TEXTE PRÉSENTÉ
▬▬▬

La protection sociale a connu une augmentation très forte de ses dépenses durant les décennies 1960 (+3,2 points en moyenne) et surtout 1970 (+5,2 points en moyenne). Elle a cependant "peu coûté" socialement et économiquement car cette croissance s’est faite dans un contexte d’accroissement de la richesse nationale (période des Trente Glorieuses) rendant "soutenable" cette extension.
Ces deux décennies marquent l’arrivée à maturité du système de protection sociale français qui :
- intègre progressivement toute la population à un régime de sécurité sociale (loi du 4 juillet 1975 de généralisation de la sécurité sociale) ;
- harmonise le montant des prestations versées notamment entre régimes de sécurité sociale ;
- étend son champ d’intervention à de nouveaux risques comme le chômage ou la protection sociale complémentaire, notamment en matière de retraite ;
- crée ou développe des prestations non contributives, c’est-à-dire qui ne sont pas la contrepartie de cotisations, comme l’allocation aux adultes handicapées (AAH) en 1975, l’allocation parent isolé en 1976, l’aide personnalisée au logement (APL) en 1977. Ces prestations complètent son champ d’intervention en y intégrant des personnes qui ne peuvent pas bénéficier de la protection sociale par le biais de cotisations.

▬▬▬

ENTRÉES FOURNIES

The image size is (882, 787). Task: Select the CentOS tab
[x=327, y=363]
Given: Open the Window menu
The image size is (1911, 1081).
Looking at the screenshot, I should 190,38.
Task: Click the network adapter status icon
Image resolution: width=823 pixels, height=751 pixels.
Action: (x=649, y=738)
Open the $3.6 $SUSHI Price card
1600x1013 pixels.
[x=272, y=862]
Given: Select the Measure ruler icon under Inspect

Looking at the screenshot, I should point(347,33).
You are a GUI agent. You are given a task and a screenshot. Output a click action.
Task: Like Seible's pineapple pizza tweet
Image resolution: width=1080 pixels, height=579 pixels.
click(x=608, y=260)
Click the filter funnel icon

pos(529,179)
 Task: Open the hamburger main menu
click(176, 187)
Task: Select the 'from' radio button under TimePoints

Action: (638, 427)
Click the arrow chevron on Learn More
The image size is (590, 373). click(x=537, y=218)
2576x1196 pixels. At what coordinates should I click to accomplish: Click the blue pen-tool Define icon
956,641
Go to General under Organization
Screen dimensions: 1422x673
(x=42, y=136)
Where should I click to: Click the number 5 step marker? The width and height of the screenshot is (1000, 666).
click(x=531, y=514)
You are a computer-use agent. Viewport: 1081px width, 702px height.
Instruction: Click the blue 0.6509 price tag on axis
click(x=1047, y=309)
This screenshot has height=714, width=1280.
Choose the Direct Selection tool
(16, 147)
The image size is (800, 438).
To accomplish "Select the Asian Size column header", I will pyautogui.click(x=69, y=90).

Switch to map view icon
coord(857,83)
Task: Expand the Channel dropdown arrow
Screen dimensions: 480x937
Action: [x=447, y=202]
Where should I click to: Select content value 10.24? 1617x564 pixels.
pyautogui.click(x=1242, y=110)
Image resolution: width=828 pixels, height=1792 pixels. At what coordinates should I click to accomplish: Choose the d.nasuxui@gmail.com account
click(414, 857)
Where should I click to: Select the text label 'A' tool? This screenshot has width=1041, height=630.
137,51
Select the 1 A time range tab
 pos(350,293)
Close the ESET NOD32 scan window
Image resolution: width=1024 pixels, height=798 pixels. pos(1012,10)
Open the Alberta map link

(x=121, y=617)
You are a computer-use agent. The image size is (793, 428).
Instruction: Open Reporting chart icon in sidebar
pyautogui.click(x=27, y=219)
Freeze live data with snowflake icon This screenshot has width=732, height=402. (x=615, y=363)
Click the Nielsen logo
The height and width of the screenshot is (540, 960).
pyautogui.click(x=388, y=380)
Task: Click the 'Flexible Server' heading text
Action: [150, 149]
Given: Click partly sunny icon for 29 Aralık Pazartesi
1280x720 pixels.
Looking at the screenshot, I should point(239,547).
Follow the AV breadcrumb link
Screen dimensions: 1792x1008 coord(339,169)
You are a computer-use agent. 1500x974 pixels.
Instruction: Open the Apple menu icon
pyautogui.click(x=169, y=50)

▬▬▬

EXERCICE
Recopiez intégralement le texte sur la protection sociale, sans y changer un seul mot.

SOLUTION CI-DESSOUS
La protection sociale a connu une augmentation très forte de ses dépenses durant les décennies 1960 (+3,2 points en moyenne) et surtout 1970 (+5,2 points en moyenne). Elle a cependant "peu coûté" socialement et économiquement car cette croissance s’est faite dans un contexte d’accroissement de la richesse nationale (période des Trente Glorieuses) rendant "soutenable" cette extension.
Ces deux décennies marquent l’arrivée à maturité du système de protection sociale français qui :
- intègre progressivement toute la population à un régime de sécurité sociale (loi du 4 juillet 1975 de généralisation de la sécurité sociale) ;
- harmonise le montant des prestations versées notamment entre régimes de sécurité sociale ;
- étend son champ d’intervention à de nouveaux risques comme le chômage ou la protection sociale complémentaire, notamment en matière de retraite ;
- crée ou développe des prestations non contributives, c’est-à-dire qui ne sont pas la contrepartie de cotisations, comme l’allocation aux adultes handicapées (AAH) en 1975, l’allocation parent isolé en 1976, l’aide personnalisée au logement (APL) en 1977. Ces prestations complètent son champ d’intervention en y intégrant des personnes qui ne peuvent pas bénéficier de la protection sociale par le biais de cotisations.